[Saved entries]
________________________________________
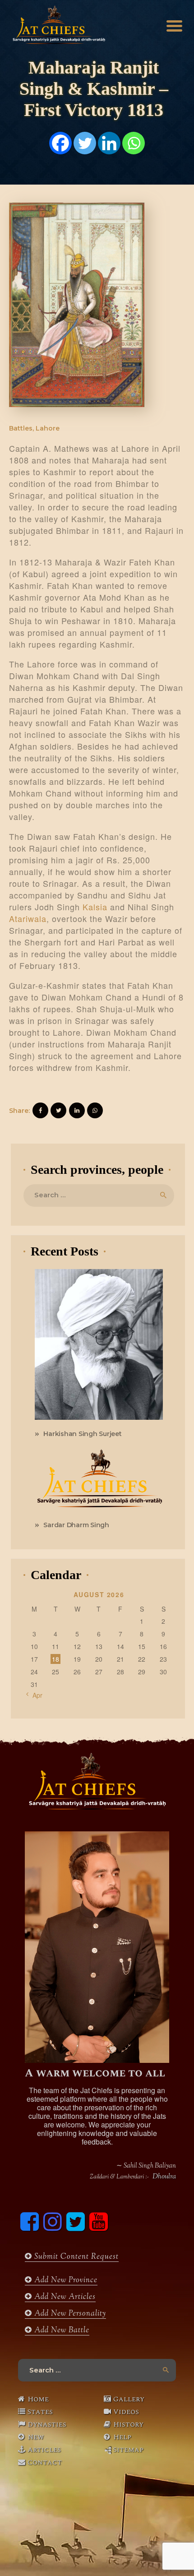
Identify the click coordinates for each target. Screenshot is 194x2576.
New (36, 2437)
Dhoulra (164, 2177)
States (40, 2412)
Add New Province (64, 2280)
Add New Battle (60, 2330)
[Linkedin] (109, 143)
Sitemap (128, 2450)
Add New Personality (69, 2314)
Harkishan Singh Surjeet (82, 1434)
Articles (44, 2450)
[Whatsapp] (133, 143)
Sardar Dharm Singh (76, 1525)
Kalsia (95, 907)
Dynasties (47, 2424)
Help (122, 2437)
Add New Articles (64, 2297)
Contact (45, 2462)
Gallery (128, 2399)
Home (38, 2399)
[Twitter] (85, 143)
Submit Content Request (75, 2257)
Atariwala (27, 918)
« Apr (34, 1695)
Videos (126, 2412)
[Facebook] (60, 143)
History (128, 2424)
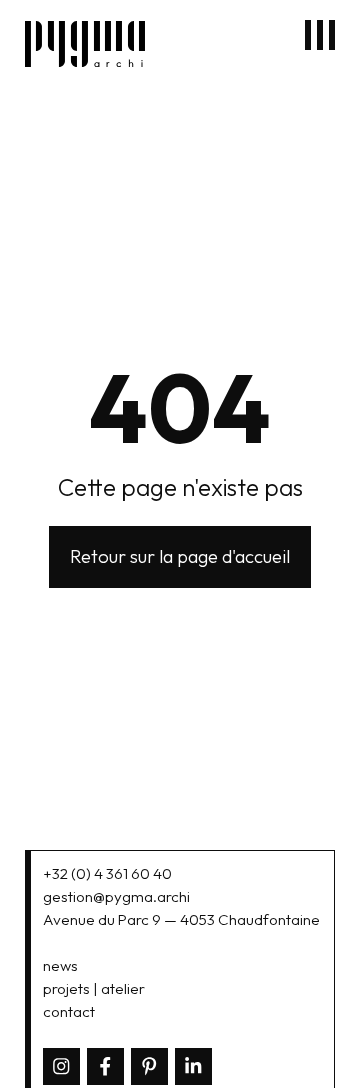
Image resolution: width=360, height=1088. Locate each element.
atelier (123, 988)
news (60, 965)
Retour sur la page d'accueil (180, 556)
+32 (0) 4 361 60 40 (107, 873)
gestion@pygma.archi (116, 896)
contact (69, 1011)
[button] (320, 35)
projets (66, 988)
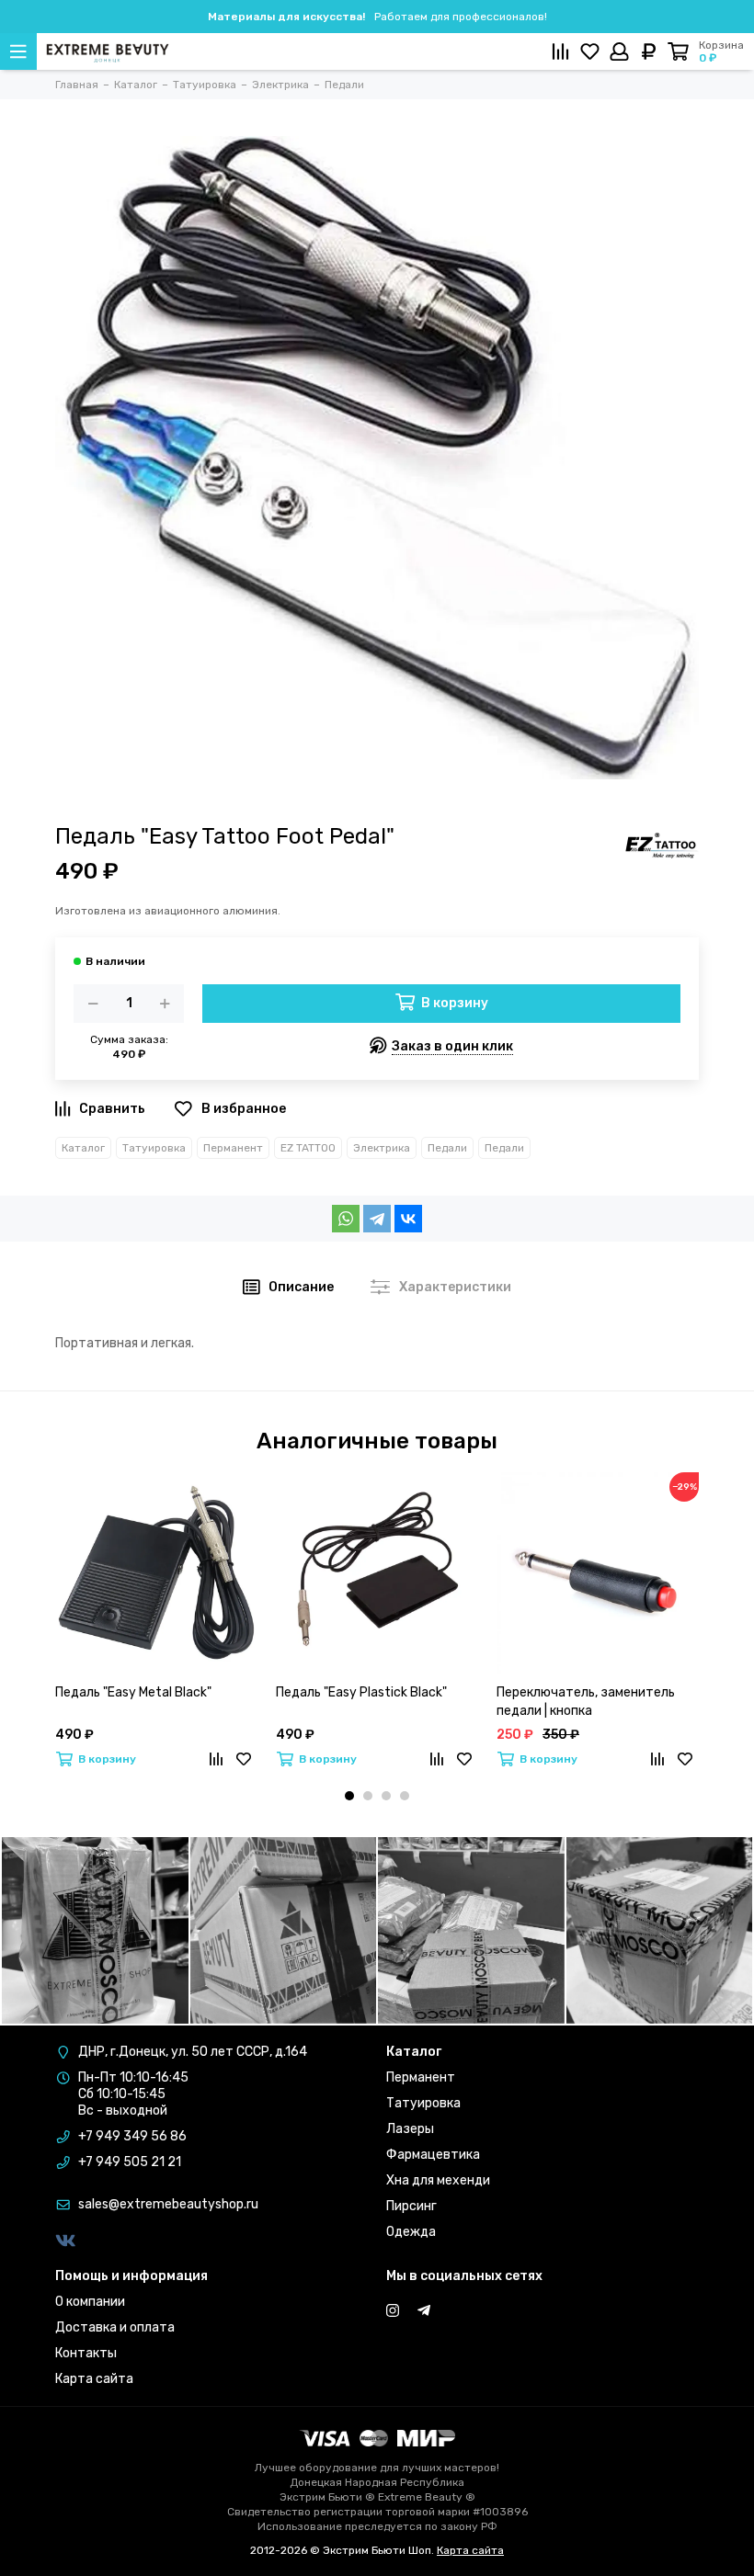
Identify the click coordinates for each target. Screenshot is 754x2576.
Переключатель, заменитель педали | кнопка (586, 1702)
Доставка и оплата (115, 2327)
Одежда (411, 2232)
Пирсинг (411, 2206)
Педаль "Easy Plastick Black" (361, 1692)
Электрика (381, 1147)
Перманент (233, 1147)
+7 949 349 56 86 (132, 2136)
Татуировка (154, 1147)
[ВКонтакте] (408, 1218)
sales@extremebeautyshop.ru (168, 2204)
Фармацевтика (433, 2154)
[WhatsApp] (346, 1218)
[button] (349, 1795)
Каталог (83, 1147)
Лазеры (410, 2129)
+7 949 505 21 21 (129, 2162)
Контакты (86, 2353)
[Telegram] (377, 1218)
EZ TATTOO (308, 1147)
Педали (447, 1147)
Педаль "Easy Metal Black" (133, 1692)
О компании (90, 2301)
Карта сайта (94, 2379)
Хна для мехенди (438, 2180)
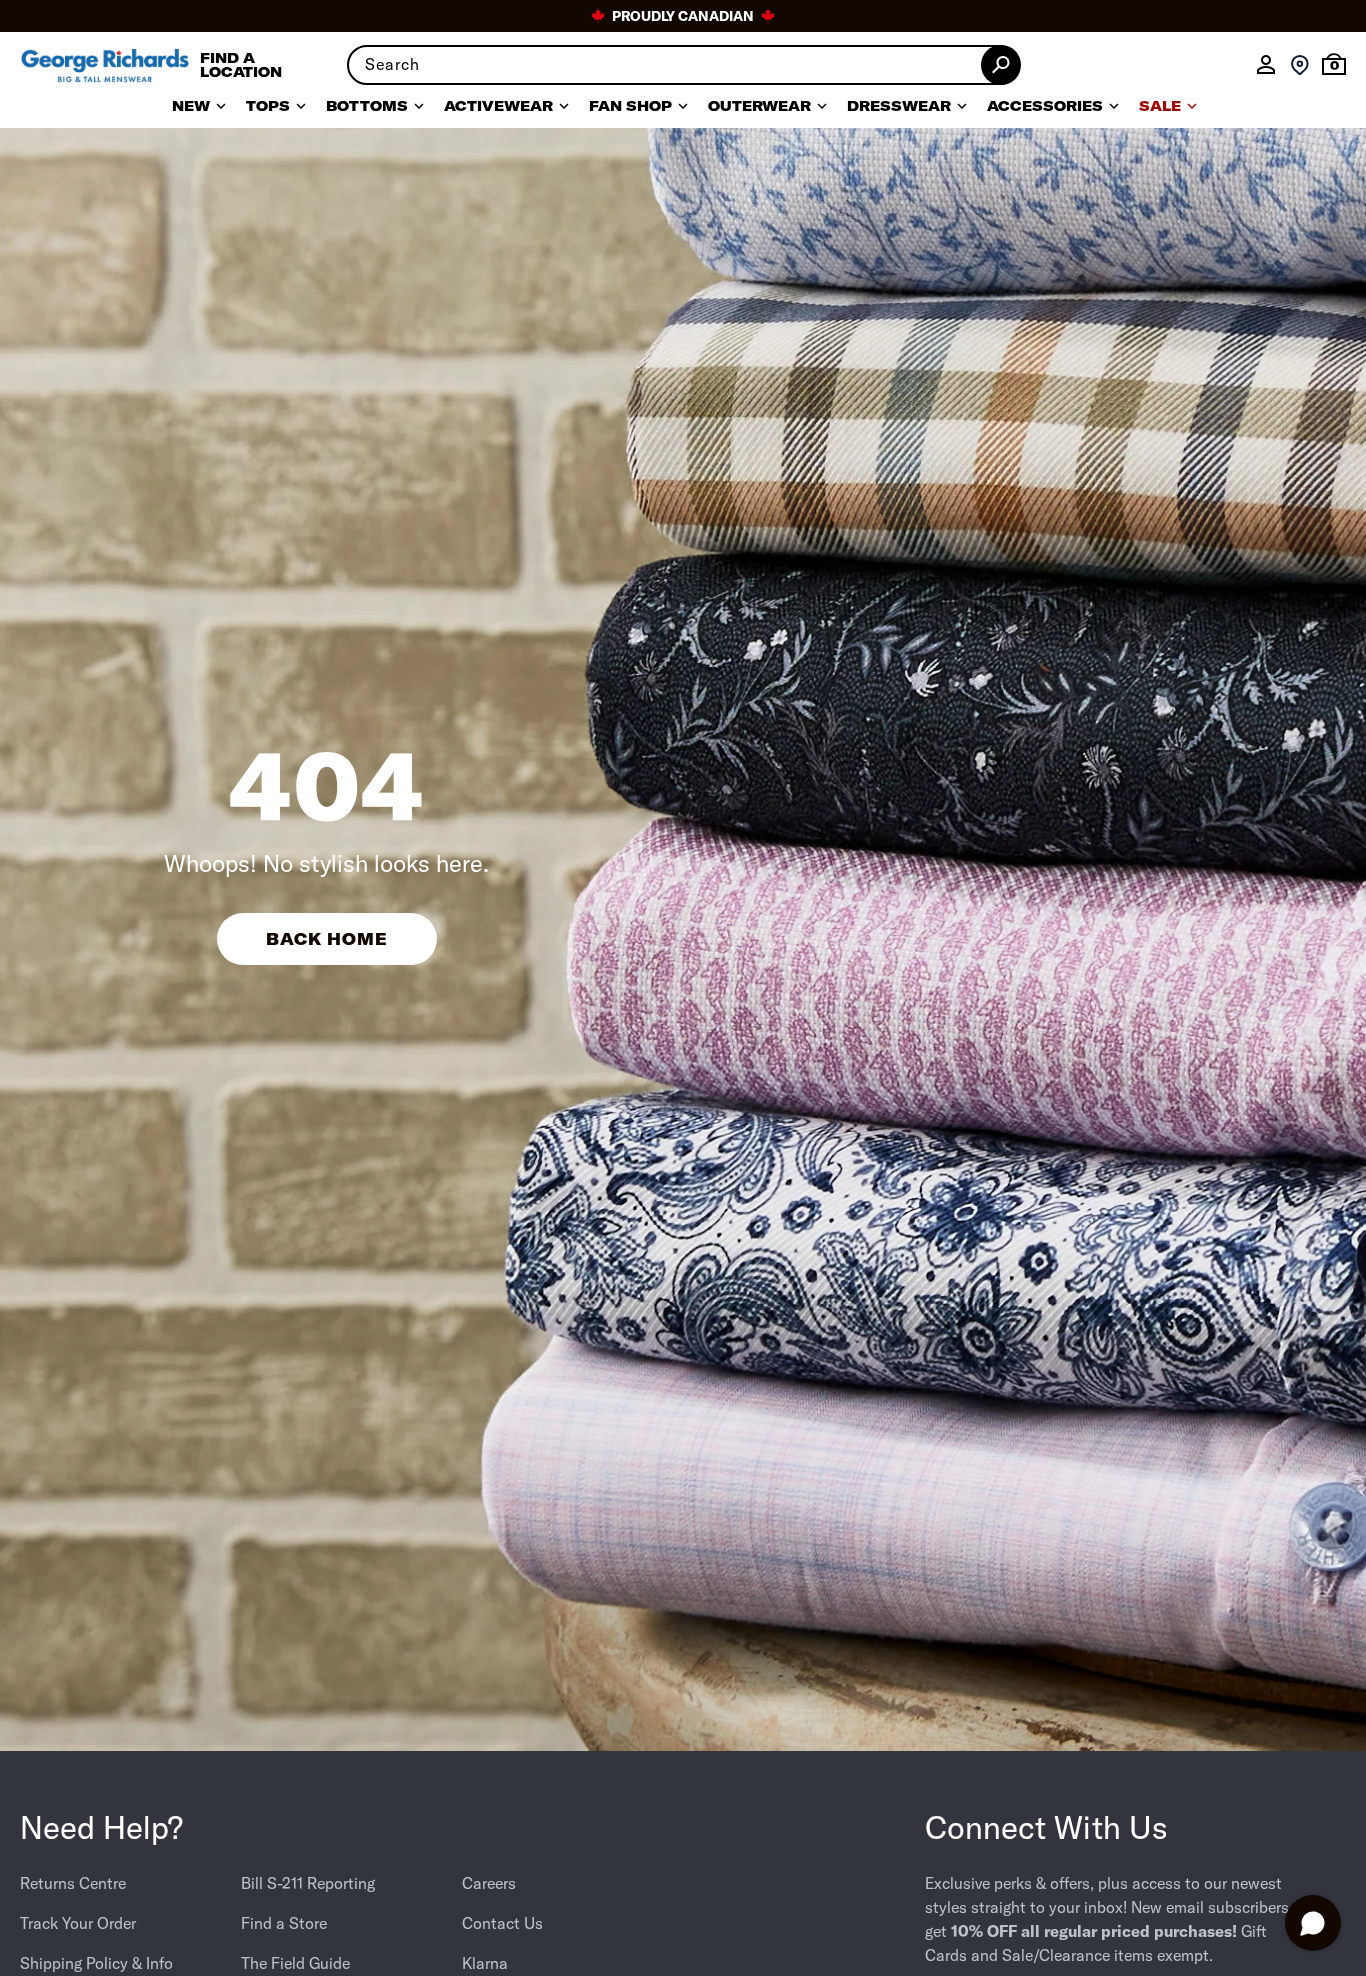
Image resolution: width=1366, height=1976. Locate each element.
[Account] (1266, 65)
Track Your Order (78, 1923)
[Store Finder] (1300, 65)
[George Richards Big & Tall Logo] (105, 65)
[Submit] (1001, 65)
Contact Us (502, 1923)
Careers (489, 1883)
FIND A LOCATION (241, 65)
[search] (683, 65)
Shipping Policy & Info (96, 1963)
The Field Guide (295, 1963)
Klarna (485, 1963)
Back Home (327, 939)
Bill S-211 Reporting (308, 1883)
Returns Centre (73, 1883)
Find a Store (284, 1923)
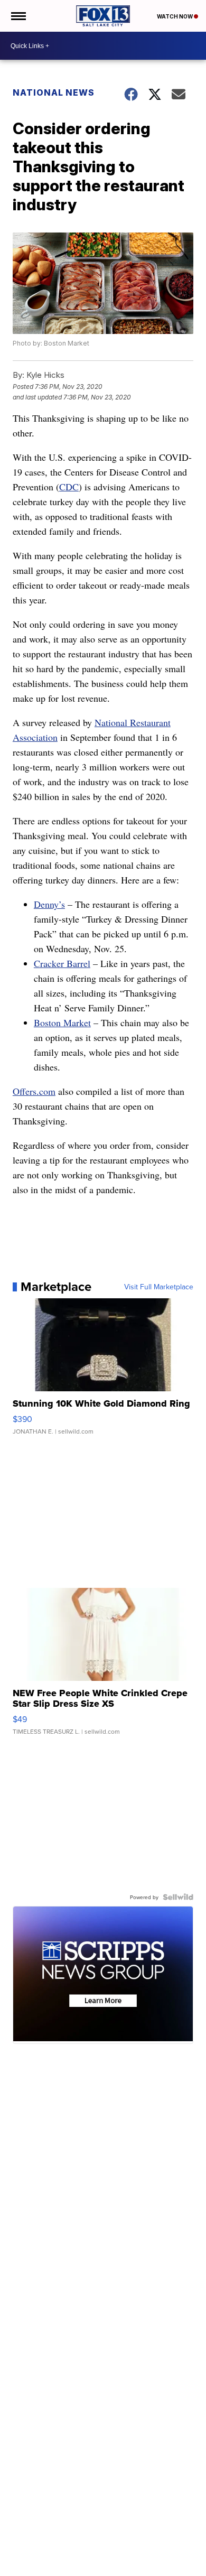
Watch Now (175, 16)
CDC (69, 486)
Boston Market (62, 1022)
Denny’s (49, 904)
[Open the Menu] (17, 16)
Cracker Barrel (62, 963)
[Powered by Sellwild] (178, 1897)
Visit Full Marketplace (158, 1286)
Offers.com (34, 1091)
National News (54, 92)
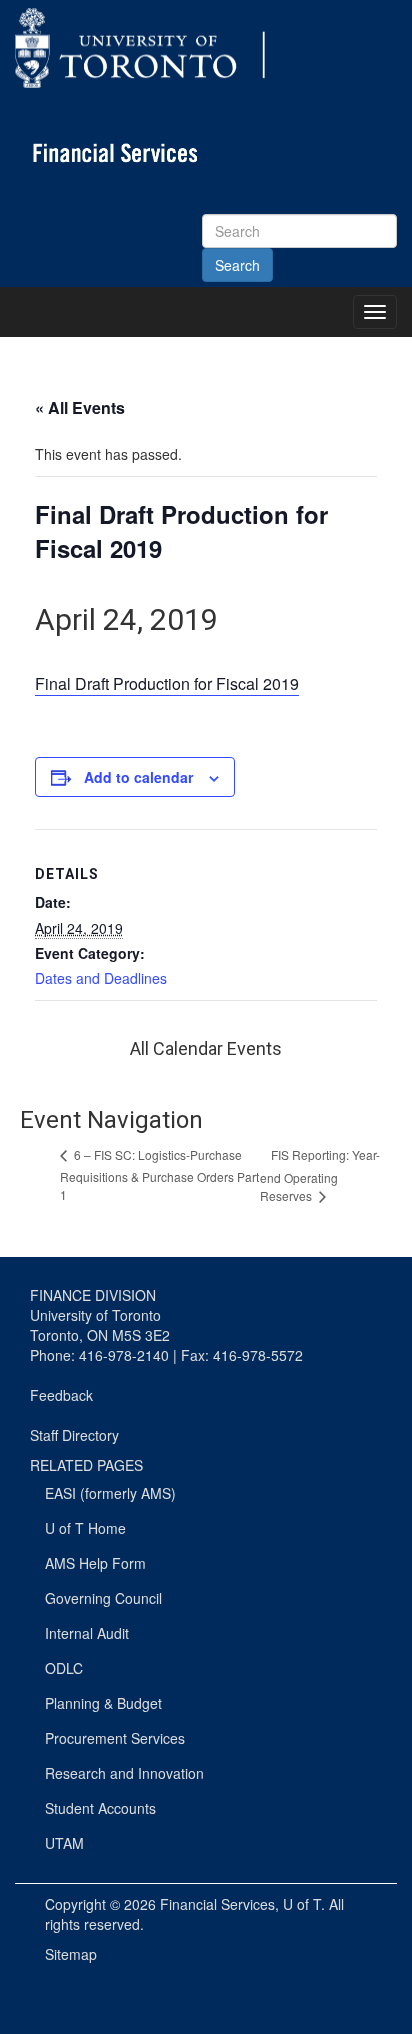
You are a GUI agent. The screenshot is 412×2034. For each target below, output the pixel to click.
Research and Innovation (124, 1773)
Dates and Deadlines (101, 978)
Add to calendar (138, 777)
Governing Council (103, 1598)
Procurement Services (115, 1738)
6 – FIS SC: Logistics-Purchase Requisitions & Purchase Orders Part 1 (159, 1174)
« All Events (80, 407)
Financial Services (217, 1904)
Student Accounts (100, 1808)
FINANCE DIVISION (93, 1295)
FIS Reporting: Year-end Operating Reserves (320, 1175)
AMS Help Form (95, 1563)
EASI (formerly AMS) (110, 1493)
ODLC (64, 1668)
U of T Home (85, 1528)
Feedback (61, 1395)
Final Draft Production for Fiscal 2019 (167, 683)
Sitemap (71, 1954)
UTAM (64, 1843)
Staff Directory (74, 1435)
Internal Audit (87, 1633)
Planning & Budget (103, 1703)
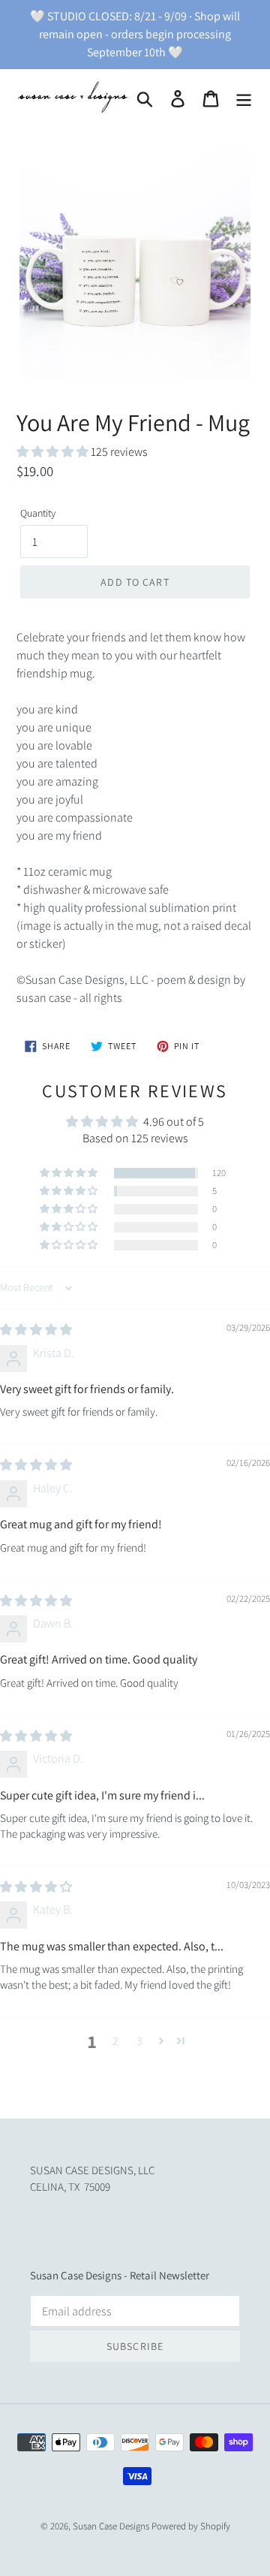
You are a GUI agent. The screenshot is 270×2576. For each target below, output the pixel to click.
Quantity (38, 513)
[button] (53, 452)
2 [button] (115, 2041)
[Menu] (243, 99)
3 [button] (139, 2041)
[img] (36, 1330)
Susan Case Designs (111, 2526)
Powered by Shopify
________________________________________
WORK INSTRUCTION -
The range runs from the line above containing "Feedback (61, 1395)" to the line containing "Planning & Budget (103, 1703)", inclusive. Restate those lines word for word and no others.

COMPLETED TASK -
Feedback (61, 1395)
Final Draft Production for Fiscal 2019 (167, 683)
Sitemap (71, 1954)
UTAM (64, 1843)
Staff Directory (74, 1435)
Internal Audit (87, 1633)
Planning & Budget (103, 1703)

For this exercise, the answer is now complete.